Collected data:
*-*-*

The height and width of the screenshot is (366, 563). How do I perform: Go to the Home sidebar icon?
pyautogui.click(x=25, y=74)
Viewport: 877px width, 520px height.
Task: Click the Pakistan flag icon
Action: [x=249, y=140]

*-*-*

Retype every entry, keeping each character as it was.

## Reply to the exercise
The height and width of the screenshot is (366, 563). How do I perform: Go to the Home sidebar icon?
pyautogui.click(x=25, y=74)
Viewport: 877px width, 520px height.
Task: Click the Pakistan flag icon
Action: [x=249, y=140]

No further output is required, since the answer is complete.